As an ICT teacher, at this time of year my room is always booked out by other teachers doing some ICT with their classes.  It’s the only time of year they can get such free access to the ICT suites and many of them do some great ICT lessons.

However what really makes me irritated is when a class is told to “Make a PowerPoint about X”.  It is this kind of lesson that has given ICT such a bad name.  One worse is when students have to print it out at the end of the lesson…..

PowerPoint is designed to create screen-based publications.  This means that animation can be effective (it can also be horrible) and that whilst it will print OK, it’s best viewed on screen.

Briefly there are 3 ways I have used PowerPoint within lessons successfully.  Other presentation packages are available obviously and we have used Google Docs as well.
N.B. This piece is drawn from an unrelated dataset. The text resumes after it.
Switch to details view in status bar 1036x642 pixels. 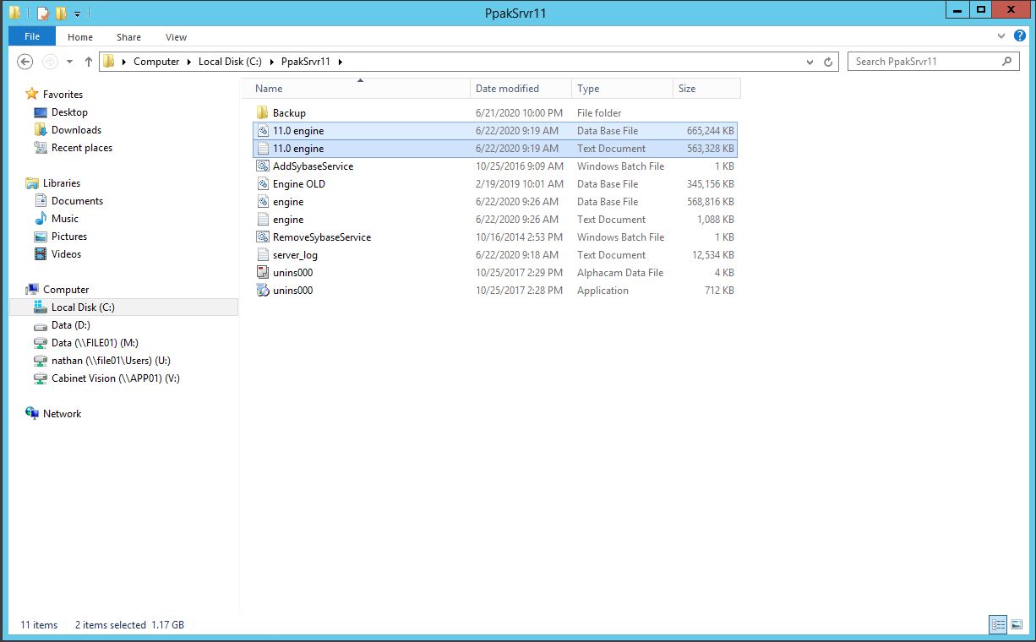point(998,625)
Create an Information Point

This is designed to be viewed by the user sitting in front of a computer (or touchscreen).  The user should be able to navigate the information point using the mouse (or touch).  It should be clear to the user when all the content on a slide has loaded.

Features needed:

  • action buttons or hyperlinks
  • animation on slides all with previous or after previous
  • auto or mouse click transitions disabled between slides so the user has to use the navigation

Create a Digital Poster

This is designed to run on a screen in (say) a reception area.  The school probably has one.  It should run with no user interaction at all.  These can even be displayed in the school reception.  (In industry these are called digital signage so I should probably call it that).

Features needed:

  • transitions between all slides to be set to go automatically (with careful timing)
  • animation on slides all with previous or after previous
  • slide-show set-up to run in a loop

Create a Presentation

This is designed to be presented by someone standing in front of a room full of people.  Any user interaction should be carefully considered based on the content of the presentation and the impact the presenter wants to make.  I think if students are going to make presentations they should actually present them.  This is difficult in a class of 30 which is why I prefer the two previous options.

Features needed:

  • the design of the presentation should mean that the presenter does not read their slides as this is very boring and assumes the audience is stupid
  • the presenter should decide how they want the animation to run – do they want every slide to load automatically or do they want to reveal bits of content manually? (This takes practice.)
  • speaker notes should be created – mainly because it removes the temptation to write everything on the slide!

Testing and a little tiny bit of Computer Science?

Any of these options needs careful testing.  The first two, provided a tight brief has been set (e.g. 5 slides or 3 minutes) can be easily peer reviewed by having a quick trip round the class by lots of students.  They can also be uploaded to the VLE and peer reviewed at home.

The testing part also encourages pupils to consider the HCI (Human Computer Interaction).  It’s very, very simplistic here but will start to get them thinking along the lines of other screen-based apps and websites they have used – what works and what doesn’t.  Neil Brown from University of Kent has blogged about using HCI as a way of teaching Computer Science without the programming.